Tembakau memang tanaman yang unik. Meski ia jenis yang cocok ditanam di musim kemarau, tetapi tetap membutuhkan pasokan air yang cukup. Kemarau tahun ini terbilang sudah masuk tahap dua. Pada kondisi ini petani tembakau di Kecamatan Arjasa, Jember, harus menanggung kenyataan buruk.
Musim tidak bisa disalahkan, manusia yang harus terus mampu menyesuaikan. Tiadanya pasokan air yang cukup yang dialirkan melalui saluran irigasi, dampaknya ke tanaman tembakau adalah pertumbuhannya yang buruk. Mudah terserang hama, penampakan daunnya pun jadi tidak baik.

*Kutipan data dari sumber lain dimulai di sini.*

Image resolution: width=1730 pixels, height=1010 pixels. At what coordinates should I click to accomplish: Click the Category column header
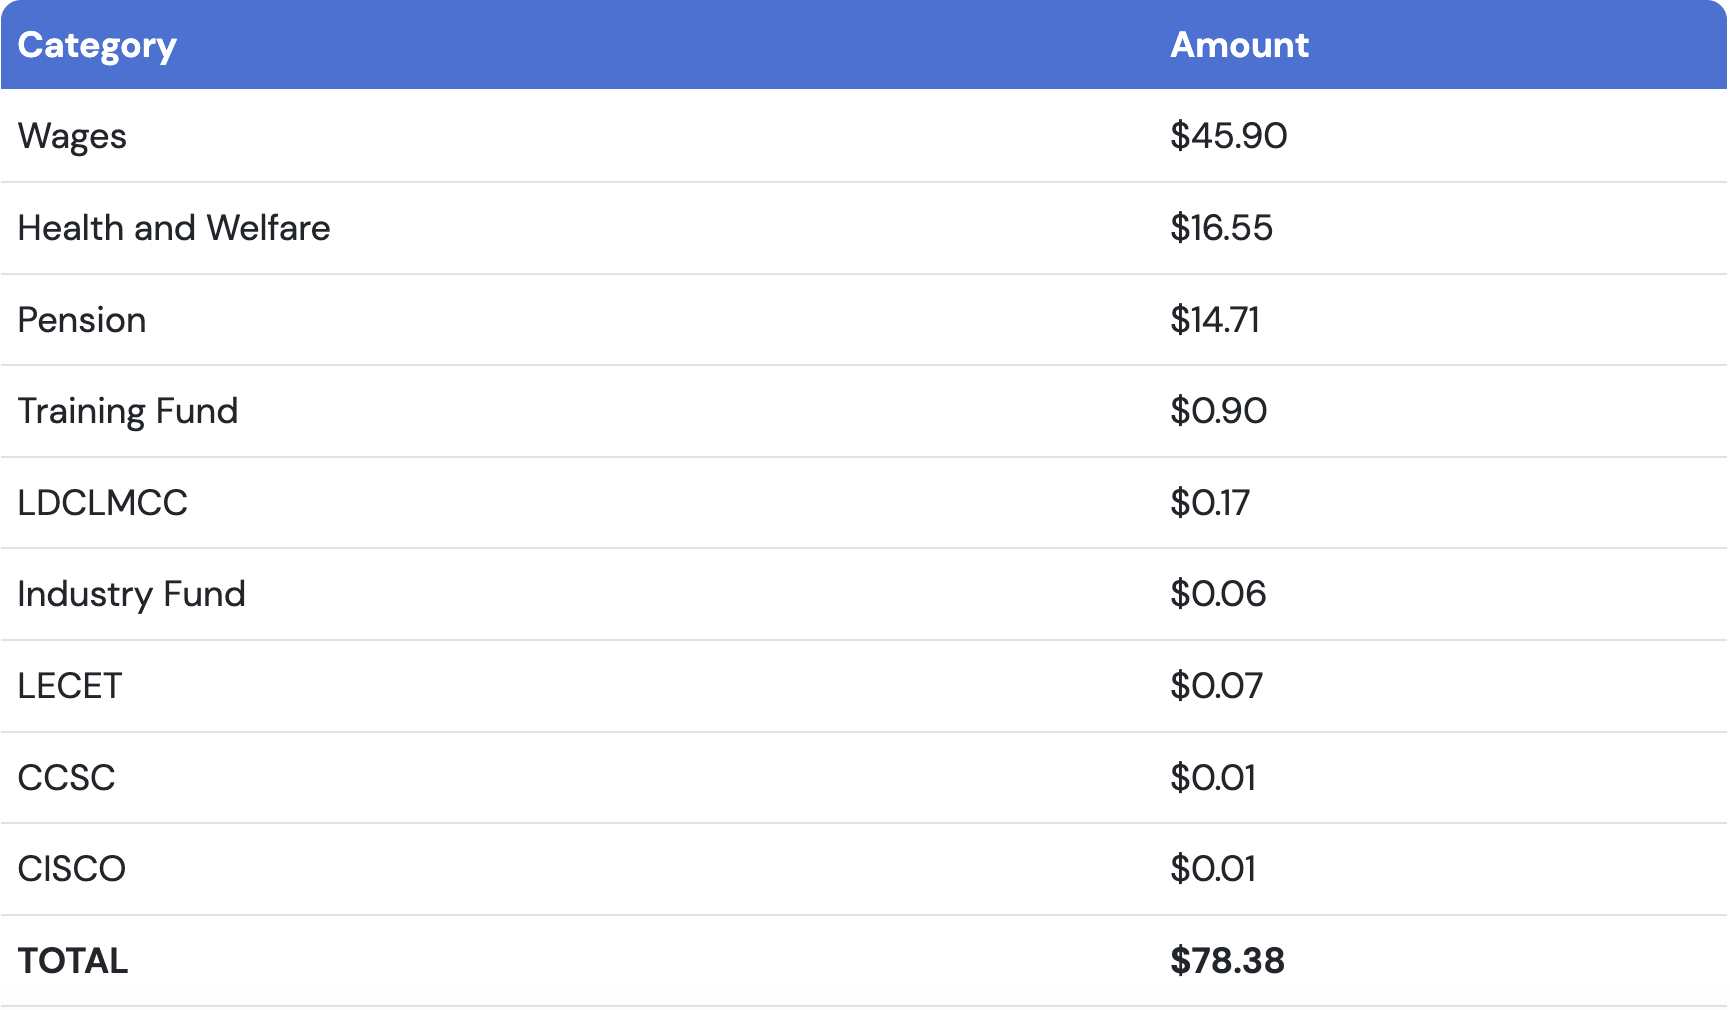tap(97, 46)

Tembakau seperti juga manusia. Membutuhkan asupan dasar untuk tetap hidup dan bugar agar kualitasnya terjaga. Kondisi kelangkaan air akibat kemarau ini tidak hanya berdampak ke tanaman emas hijau. Sejumlah komoditas pertanian lain pun, padi dan jagung mengalami persoalan yang sama.
Para petani di Kecamatan Arjasa mengalami kesulitan yang harus segera mendapatkan perhatian. Belum lagi mereka harus menghadapi satu persoalan klise menyangkut kelangkaan pupuk bersubsidi. Untuk membeli pupuk non subsisidi jelas lebih mahal, kelangkaan ini disebabkan pemerintah membatasi kuota pupuk bersubsidi.
Tentu dalam konteks ini pemerintah daerah sangat diharapkan perannya. Bukan hanya soal penyediaan pupuk bersubsidi, pemerintah daerah juga harus tanggap dan cekatan untuk mengatasi kemungkinan terburuk. Gagal panen tentu saja menjadi momok bagi semua. Tidak hanya membawa penderitaan bagi petani, imbasnya pula terhadap pendapatan daerah.
Seperti yang kita tahu, ada pos dana dari DBHCHT yang memang seharusnya dipergunakan untuk kembali ke petani. Sebagaimana poin peruntukkannya, DBHCHT yang diterima tiap daerah penghasil wajib digunakan untuk meningkatkan kualitas pertanian. Khususnya pertanian tembakau.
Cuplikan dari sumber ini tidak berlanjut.